The Chinatown location suggests it, as does the name, but Zen Kitchen is not an Asian-food restaurant; it is more of an Asian-inspired whole-foods restaurant — a place where goodness, deliciousness, sustainability, and healthy converge on the tongue with unique style. Owners Caroline Ishii and David Loan came into the restaurant business mid-life: she, a successful consultant in communications and marketing; he, a senior political assistant on Parliament Hill. The loss to the world of communications, marketing, and politics is certainly Ottawa’s culinary gain. Since opening in 2009, the vegan Zen Kitchen has become a go-to restaurant not only for diners who want to avoid animal products but for foodies who simply love to eat well.

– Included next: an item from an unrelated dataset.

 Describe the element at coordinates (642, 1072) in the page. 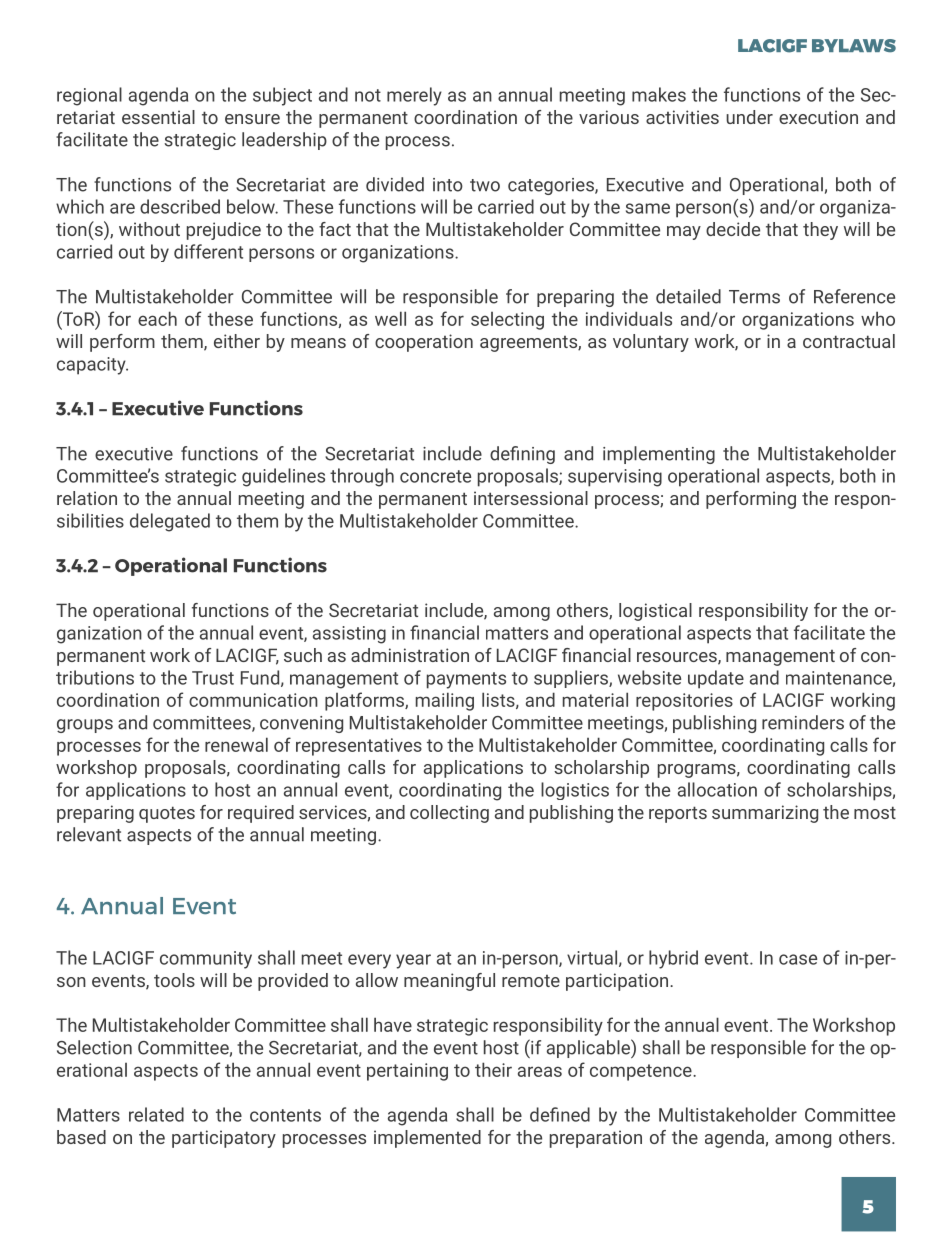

Ishii credits her stellar reviews and happy customers to her training at the Natural Gourmet Institute for Health and Culinary Arts in New York City, where a teacher said, “If you can make a bean taste good, you can make anything taste good.” And that she does. Still, the signature ingredient at Zen Kitchen is not the bean, but seitan, a wheat-gluten-based vegetable protein that is homemade and can be seasoned for Asian, Mexican, Italian, or any other kind of cuisine. Seitan, it turns out, is a temple food with a long history of being served in monasteries in Japan and China.

At the same time as they make vegan cool, Zen Kitchen is also taking sustainability to new levels. The business plan is “holistic,” which means composting and recycling everything (at a significant cost); making seltzer water in-house, thereby eschewing easy profits on bottled water; offering employees extended medical and dental benefits; and supporting local farmers, tradesmen, and artists. Let the word spread.
Ishii says her next goal is to create and serve up a brunch on Sundays, while Loan is busy thinking up ways to shine the spotlight on local music, coming up with playlists featuring Ottawa and Gatineau artists.